In the fall of last year, for reasons unclear to me then, I became interested in what collectors call “old paper” – handwritten diaries and letters of the kind you might find at estate sales, in antique shops, and sometimes in used bookstores.
I started my own hoard of old paper.
I became mildly obsessed.
I still am.
Gradually, I began to figure out why. It has to do with a sadness about handwriting’s disappearance from the world, about the magic of pen or pencil pressed to paper by a human hand, and how this will soon be completely gone forever.
Unless! Unless more is put into the world.
And so I arrived at the latest project, Letter A Day.
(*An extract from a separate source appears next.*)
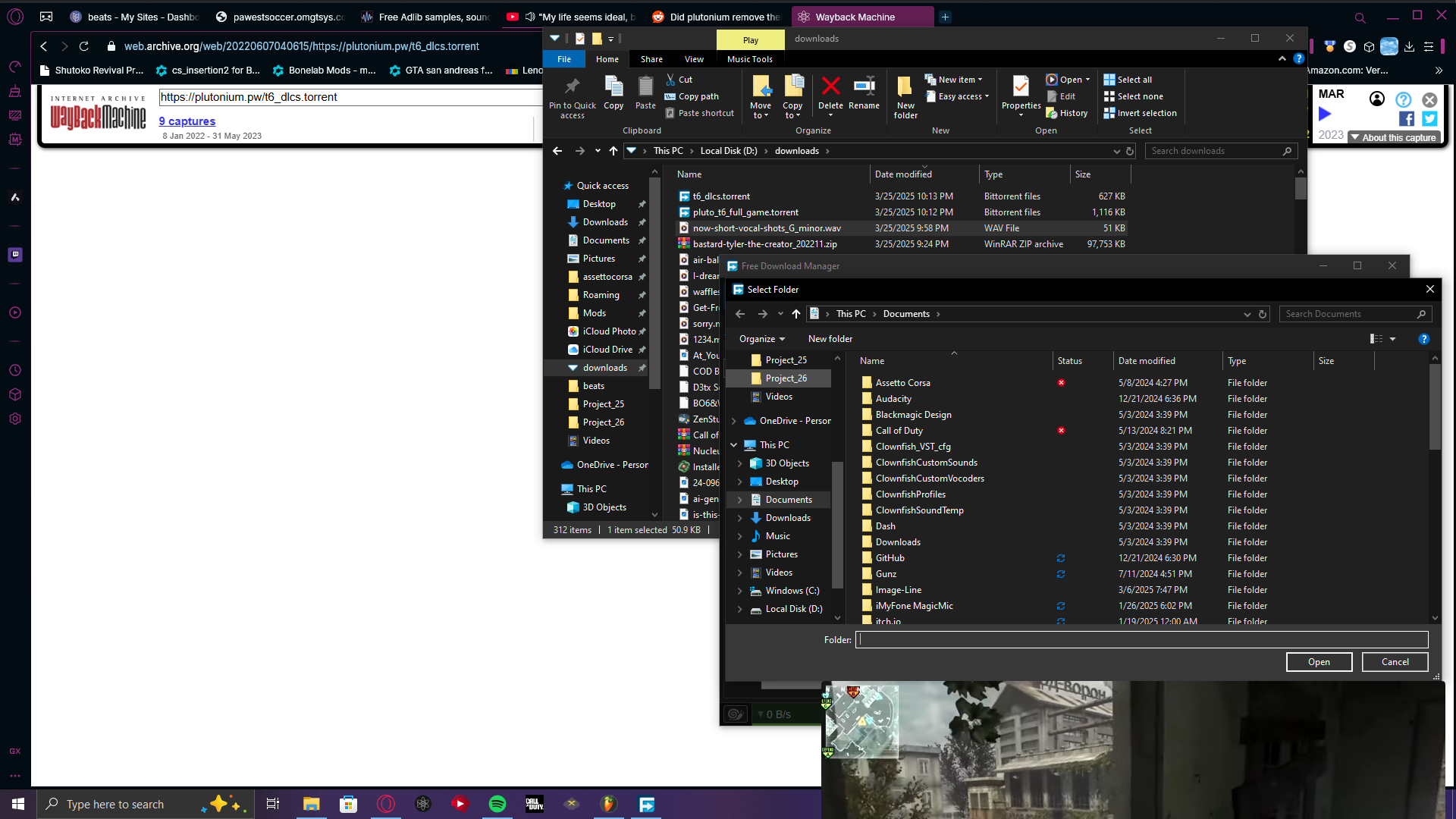Open Spotify from the taskbar

(497, 804)
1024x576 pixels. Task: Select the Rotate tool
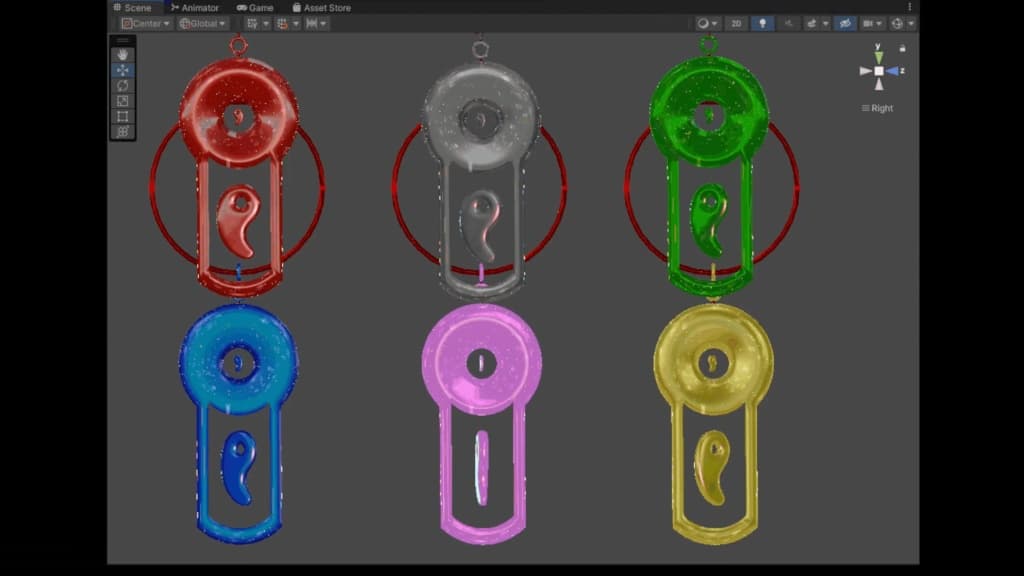[x=123, y=86]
Every day of 2013, I’m sending a handwritten letter, free, to anyone who asks. “You will receive an original, somewhat newsy, most likely meandering but sincere letter, such as you might once upon a time have gotten from a person who was not a stranger to you,” the Facebook page says.
Word is getting out. Two newspaper blogs have posted about the LAD project, and I have several months of work ahead, but not a full year.
If I don’t get 365 requests, then I’ll write letters to every friend, relative, acquaintance and potentially welcoming person until the number is reached.
If I get more than 365 requests, then I’ll just keep going.
The LAD project, which is an offshoot of an earlier one called Narrative Urge, started January 1. Requests for letters have come from all over the U.S., as well as Denmark, Finland, Ireland, the United Kingdom, and Germany.